C. LA REFONDATION : LE CHANGEMENT DE RÉGIME ALIMENTAIRE

Plusieurs acteurs ont souligné qu'aucune véritable réflexion d'ensemble n'avait été menée depuis la réforme Barre de 1977 qui a organisé la bascule de l'aide à la pierre vers l'aide au logement avec la création des APL, la première aide à l'investissement locatif (1984, Quilès-Méhaignerie) ou la loi SRU (2000) n'ont traité qu'un segment du parc de logements. De plus, le poids financier ou politique de certains choix imposera de les traiter à l'occasion d'une échéance électorale majeure pour notre pays.

Dans cette perspective, quatre propositions sont formulées :

8. La rédaction d'un livre blanc refondant la politique du logement et aboutissant à une loi de programmation. Il ne s'agit pas d'écrire un nouveau rapport ou de lancer une nouvelle concertation comme cela a été fait au cours des années récentes et dont le CNR a été la dernière illustration, mais de préparer des décisions politiques sous contrainte temporelle et financière, comme cela se fait en matière de défense. Cette réflexion devra partir d'une analyse et créer un consensus sur le besoin en logements. C'est essentiel alors qu'aujourd'hui l'ampleur du besoin de construire est débattu, Bercy ou le Shift Project retiennent moins de 250 000 logements, là où les acteurs du secteur ( USH, UNAM et le CNH) évaluent le besoin annuel national en logements neufs entre 350 000 et 520 000 logements. Or, il n'est pas possible de mener une politique du logement dans la durée sans se fonder sur une vision partagée du besoin.

Cette refondation de la politique du logement pourrait décliner trois objectifs majeurs.

9. Le premier objectif serait donc d'offrir un logement pour tous - concrètement, il s'agirait de redéfinir l'appui de la nation aux bailleurs sociaux, après les coups de canif qu'ont été la RLS, la baisse des APL et le retrait de l'État du financement du FNAP. Il s'agirait également de réaffirmer le modèle du logement social, outil du lien emploi-logement en termes de priorité d'attribution et de gestion de la PEEC, après le harcèlement subi par Action Logement depuis sept ans. Cette réflexion pourrait aussi conduire à créer de nouvelles manières de financer ce logement abordable. Benoît Apparu a par exemple proposé l'idée de foncières portées par des partenariats publics-privés.

10. Le second objectif serait le déblocage du parcours résidentiel des classes moyennes.
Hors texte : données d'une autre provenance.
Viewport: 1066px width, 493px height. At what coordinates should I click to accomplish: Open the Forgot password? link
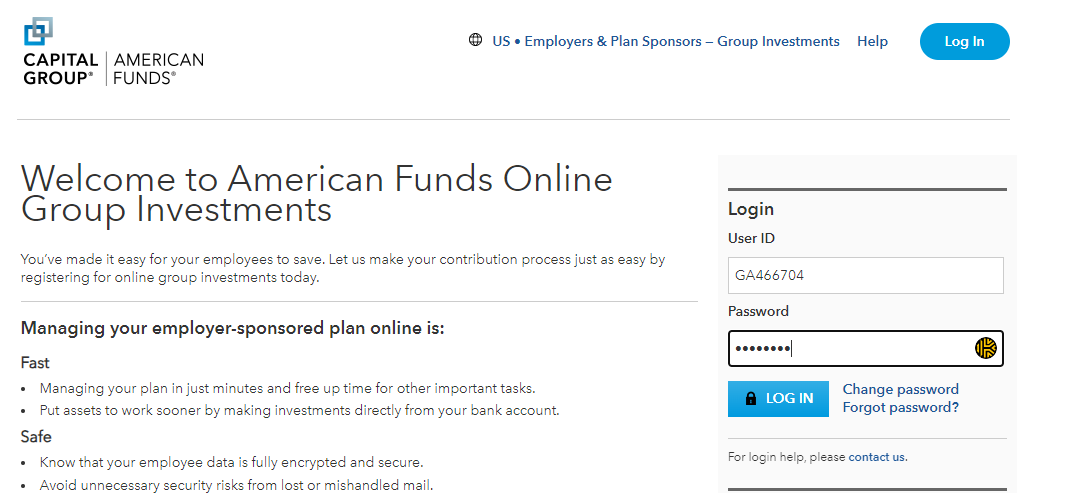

Cela implique un soutien actif à l'accession qui pourrait passer par un renforcement du PTZ, comme cela a existé par le passé. Les conditions juridiques et financières d'acquisition pourraient également évoluer avec des formules progressives fondées sur un démembrement de la propriété ou de remboursement partiel comme cela existe en Belgique ou en Suisse. Ces évolutions s'inscriront dans les tendances à l'hybridation et à la convergence des différents segments que sont le logement, le bureau et les services hôteliers, ainsi qu'à l'importance accrue accordée à l'usage par rapport à la pleine possession. Mais pour être réussie, cette fluidification du parcours résidentiel devra se conjuguer avec un meilleur soutien à la rénovation énergétique du logement et à l'adaptation du logement au vieillissement.

11. Enfin, le troisième objectif est la reconnaissance de la contribution sociale et économique du bailleur privé. Aujourd'hui l'investissement locatif est vu comme une rente et non comme la production et la fourniture d'un service de logement qui a donc une dimension sociale et économique. Dès lors, il devrait être traité fiscalement comme tel. L'assujettissement des biens en location longue durée, éventuellement sous condition de loyer, à l'IFI devrait être reconsidéré et l'investissement locatif devrait pouvoir faire l'objet d'un amortissement, comme c'est le cas en Allemagne. Cette mesure est habituellement désignée sous le vocable du « statut du bailleur privé » pour faire comprendre qu'il s'agit non pas d'une nouvelle niche fiscale mais bien d'un nouveau traitement pérenne de ce type d'investissement. Enfin, au-delà de la fiscalité, on doit pouvoir offrir des garanties suffisantes aux bailleurs pour s'engager plus qu'aujourd'hui dans la location longue durée.